[Saved data entries]
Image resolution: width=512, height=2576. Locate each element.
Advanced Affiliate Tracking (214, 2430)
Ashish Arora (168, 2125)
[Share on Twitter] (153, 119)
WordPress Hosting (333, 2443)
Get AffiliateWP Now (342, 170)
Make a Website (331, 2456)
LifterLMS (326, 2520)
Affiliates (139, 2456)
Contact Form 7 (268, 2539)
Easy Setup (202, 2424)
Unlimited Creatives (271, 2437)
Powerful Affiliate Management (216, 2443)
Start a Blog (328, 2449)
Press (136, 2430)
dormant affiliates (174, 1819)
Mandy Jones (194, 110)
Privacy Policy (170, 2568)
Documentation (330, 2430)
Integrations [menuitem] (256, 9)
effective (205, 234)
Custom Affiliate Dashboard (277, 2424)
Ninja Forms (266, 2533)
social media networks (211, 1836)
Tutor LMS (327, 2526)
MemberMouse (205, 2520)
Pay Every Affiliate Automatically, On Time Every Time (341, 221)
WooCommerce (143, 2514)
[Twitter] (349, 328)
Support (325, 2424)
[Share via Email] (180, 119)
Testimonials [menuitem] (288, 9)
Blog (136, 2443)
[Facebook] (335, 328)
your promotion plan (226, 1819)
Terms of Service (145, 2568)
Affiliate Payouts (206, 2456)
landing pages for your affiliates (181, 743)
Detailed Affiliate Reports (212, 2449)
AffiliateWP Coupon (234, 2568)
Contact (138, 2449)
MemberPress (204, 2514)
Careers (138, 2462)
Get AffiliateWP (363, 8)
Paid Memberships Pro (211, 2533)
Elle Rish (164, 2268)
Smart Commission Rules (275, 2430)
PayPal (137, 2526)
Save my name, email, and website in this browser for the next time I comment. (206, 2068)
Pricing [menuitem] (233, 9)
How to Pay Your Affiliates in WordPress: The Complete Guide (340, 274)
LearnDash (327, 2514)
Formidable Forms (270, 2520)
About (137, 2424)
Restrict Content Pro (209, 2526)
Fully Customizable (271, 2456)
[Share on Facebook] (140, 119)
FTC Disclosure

▶ **Problem details**
Would you output the lines from the one that contains "your promotion plan (226, 1819)" to the end of the data, both ends included, exactly as they appear?

▶ **Completed task**
your promotion plan (226, 1819)
Terms of Service (145, 2568)
Affiliate Payouts (206, 2456)
landing pages for your affiliates (181, 743)
Detailed Affiliate Reports (212, 2449)
AffiliateWP Coupon (234, 2568)
Contact (138, 2449)
MemberPress (204, 2514)
Careers (138, 2462)
Get AffiliateWP (363, 8)
Paid Memberships Pro (211, 2533)
Elle Rish (164, 2268)
Smart Commission Rules (275, 2430)
PayPal (137, 2526)
Save my name, email, and website in this browser for the next time I comment. (206, 2068)
Pricing [menuitem] (233, 9)
How to Pay Your Affiliates in WordPress: The Complete Guide (340, 274)
LearnDash (327, 2514)
Formidable Forms (270, 2520)
About (137, 2424)
Restrict Content Pro (209, 2526)
Fully Customizable (271, 2456)
[Share on Facebook] (140, 119)
FTC Disclosure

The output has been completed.